**WHAT YOU SHOULD DO**
Please pull out every line below that contains the word "Expand" and copy each one as it appears.

**DATA EXCERPTS**
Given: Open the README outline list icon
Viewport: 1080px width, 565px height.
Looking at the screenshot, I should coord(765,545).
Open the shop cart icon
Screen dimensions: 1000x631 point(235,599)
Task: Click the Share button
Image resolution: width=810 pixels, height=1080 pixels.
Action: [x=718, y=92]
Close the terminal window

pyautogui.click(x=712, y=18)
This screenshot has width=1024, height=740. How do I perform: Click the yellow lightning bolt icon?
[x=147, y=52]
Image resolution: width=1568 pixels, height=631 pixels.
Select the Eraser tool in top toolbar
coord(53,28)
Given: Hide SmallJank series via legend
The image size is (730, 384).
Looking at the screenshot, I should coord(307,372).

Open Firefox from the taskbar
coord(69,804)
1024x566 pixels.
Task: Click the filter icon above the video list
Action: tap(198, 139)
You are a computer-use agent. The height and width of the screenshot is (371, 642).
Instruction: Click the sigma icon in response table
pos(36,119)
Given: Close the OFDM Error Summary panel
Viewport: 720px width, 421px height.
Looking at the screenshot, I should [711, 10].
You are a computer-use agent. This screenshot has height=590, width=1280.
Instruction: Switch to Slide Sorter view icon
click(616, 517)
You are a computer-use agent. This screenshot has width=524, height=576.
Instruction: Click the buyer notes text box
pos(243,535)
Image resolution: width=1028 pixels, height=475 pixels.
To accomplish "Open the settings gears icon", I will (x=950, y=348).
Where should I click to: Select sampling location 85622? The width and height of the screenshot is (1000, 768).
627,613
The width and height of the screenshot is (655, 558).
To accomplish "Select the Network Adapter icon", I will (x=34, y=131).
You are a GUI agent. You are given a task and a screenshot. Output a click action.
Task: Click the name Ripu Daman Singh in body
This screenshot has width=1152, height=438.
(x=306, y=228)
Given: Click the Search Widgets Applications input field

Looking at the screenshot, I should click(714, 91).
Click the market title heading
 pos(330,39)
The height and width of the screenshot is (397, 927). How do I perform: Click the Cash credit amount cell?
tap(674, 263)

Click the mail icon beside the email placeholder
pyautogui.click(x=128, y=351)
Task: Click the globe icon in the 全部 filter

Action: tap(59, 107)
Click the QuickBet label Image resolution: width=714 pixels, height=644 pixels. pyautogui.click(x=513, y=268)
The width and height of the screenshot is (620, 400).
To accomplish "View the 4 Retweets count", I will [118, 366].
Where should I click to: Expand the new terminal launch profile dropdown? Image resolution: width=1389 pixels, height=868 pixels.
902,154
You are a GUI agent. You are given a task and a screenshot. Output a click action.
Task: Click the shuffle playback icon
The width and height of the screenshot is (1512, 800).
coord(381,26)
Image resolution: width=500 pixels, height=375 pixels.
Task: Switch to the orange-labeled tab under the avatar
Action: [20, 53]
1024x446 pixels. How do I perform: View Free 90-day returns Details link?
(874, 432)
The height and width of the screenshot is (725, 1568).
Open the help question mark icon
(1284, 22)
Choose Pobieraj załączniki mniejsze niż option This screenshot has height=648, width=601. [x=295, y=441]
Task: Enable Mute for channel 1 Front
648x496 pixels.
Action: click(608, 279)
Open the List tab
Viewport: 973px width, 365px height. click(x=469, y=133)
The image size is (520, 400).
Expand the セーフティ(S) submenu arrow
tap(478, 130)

**FINAL RESULT**
Where should I click to: Expand the new terminal launch profile dropdown? Image resolution: width=1389 pixels, height=868 pixels.
Expand the セーフティ(S) submenu arrow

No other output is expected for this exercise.